Problem description
Show all lines below holding the string "info".

Entries shown
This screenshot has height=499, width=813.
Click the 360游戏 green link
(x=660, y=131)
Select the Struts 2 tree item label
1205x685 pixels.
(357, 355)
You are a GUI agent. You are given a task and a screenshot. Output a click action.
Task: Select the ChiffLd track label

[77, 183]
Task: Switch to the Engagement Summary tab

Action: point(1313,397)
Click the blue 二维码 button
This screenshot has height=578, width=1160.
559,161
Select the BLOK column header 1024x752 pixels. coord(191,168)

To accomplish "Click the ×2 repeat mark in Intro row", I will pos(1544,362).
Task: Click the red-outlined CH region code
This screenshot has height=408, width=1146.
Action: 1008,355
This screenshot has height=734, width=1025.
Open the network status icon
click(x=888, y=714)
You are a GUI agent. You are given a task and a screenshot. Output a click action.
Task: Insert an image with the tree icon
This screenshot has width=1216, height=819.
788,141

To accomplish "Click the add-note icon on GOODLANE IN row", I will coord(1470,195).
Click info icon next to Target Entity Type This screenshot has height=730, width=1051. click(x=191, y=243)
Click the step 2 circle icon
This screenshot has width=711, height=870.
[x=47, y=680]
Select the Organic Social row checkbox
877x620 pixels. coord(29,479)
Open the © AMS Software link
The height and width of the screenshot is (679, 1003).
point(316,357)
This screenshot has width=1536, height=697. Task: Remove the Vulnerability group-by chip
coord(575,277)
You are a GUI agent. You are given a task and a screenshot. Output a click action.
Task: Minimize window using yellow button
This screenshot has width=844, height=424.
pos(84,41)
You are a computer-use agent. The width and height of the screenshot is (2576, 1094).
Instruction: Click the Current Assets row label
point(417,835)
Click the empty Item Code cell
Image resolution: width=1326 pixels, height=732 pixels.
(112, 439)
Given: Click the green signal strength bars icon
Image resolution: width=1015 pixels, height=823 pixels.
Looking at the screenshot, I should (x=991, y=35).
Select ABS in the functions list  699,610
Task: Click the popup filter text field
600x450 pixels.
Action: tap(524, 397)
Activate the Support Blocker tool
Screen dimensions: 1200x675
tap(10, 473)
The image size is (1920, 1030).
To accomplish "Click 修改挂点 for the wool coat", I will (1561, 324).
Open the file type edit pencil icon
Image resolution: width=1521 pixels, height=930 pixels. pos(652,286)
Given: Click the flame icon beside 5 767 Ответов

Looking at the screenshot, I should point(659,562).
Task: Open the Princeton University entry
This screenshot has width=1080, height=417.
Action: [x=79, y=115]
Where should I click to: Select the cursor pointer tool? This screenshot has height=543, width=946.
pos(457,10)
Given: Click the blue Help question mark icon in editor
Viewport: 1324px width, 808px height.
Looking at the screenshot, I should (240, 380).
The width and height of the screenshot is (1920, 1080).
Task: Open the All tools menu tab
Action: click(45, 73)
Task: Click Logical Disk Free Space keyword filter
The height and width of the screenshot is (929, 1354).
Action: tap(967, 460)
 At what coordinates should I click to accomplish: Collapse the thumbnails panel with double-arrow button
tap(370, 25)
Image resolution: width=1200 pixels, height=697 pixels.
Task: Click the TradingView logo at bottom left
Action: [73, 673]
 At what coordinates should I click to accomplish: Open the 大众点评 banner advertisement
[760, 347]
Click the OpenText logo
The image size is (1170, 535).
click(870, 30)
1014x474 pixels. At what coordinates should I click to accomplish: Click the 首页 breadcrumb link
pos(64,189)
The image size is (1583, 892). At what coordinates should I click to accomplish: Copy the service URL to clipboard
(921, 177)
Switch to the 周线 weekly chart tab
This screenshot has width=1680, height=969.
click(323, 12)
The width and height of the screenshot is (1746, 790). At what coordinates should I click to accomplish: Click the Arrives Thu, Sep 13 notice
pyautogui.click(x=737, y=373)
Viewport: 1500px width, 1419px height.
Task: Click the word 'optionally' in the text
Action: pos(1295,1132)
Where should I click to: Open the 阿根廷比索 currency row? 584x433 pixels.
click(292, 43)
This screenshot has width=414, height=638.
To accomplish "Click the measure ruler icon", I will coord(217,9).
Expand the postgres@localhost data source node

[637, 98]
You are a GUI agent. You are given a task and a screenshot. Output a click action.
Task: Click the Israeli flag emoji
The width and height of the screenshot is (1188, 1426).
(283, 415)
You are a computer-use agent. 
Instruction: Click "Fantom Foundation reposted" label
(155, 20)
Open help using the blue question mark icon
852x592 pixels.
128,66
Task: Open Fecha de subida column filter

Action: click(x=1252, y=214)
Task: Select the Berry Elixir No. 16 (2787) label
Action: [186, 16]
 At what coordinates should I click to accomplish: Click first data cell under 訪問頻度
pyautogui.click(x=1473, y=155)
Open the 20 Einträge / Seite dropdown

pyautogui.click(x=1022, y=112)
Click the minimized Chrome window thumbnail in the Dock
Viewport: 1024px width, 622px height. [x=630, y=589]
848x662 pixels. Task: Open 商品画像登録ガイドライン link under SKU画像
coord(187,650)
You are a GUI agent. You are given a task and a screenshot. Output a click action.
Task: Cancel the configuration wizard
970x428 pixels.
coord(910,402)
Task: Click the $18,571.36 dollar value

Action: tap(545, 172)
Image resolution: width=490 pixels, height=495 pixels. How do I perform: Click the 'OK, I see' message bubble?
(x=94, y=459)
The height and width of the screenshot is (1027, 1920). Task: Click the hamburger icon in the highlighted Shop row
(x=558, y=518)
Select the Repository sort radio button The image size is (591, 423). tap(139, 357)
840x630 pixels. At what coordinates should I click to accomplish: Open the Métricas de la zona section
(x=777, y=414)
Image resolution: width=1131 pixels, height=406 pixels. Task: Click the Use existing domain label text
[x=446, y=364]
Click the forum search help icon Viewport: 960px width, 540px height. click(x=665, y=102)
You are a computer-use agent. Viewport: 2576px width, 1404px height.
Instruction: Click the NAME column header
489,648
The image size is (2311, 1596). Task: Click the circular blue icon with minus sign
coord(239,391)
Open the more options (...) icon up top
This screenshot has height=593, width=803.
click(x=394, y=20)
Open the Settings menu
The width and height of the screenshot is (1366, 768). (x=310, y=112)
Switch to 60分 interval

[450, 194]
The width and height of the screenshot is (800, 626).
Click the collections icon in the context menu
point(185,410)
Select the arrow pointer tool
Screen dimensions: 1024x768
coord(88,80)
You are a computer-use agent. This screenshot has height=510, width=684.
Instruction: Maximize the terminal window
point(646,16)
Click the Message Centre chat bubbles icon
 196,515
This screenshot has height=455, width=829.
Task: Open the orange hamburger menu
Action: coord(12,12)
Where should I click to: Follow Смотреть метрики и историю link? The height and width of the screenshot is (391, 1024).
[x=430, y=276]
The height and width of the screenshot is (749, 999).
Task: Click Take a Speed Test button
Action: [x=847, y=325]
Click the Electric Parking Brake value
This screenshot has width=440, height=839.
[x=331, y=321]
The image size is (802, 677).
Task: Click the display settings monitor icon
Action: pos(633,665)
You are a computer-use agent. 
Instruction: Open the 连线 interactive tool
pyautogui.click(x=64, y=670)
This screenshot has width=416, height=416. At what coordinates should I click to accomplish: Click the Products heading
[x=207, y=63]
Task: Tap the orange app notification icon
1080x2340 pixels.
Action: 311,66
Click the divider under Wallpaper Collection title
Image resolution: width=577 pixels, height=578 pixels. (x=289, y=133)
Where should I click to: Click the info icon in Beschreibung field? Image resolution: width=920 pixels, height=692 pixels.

Finished task
Click info icon next to Target Entity Type This screenshot has height=730, width=1051. click(x=191, y=243)
Where should I click to: Click the info icon in Beschreibung field? Image resolution: width=920 pixels, height=692 pixels.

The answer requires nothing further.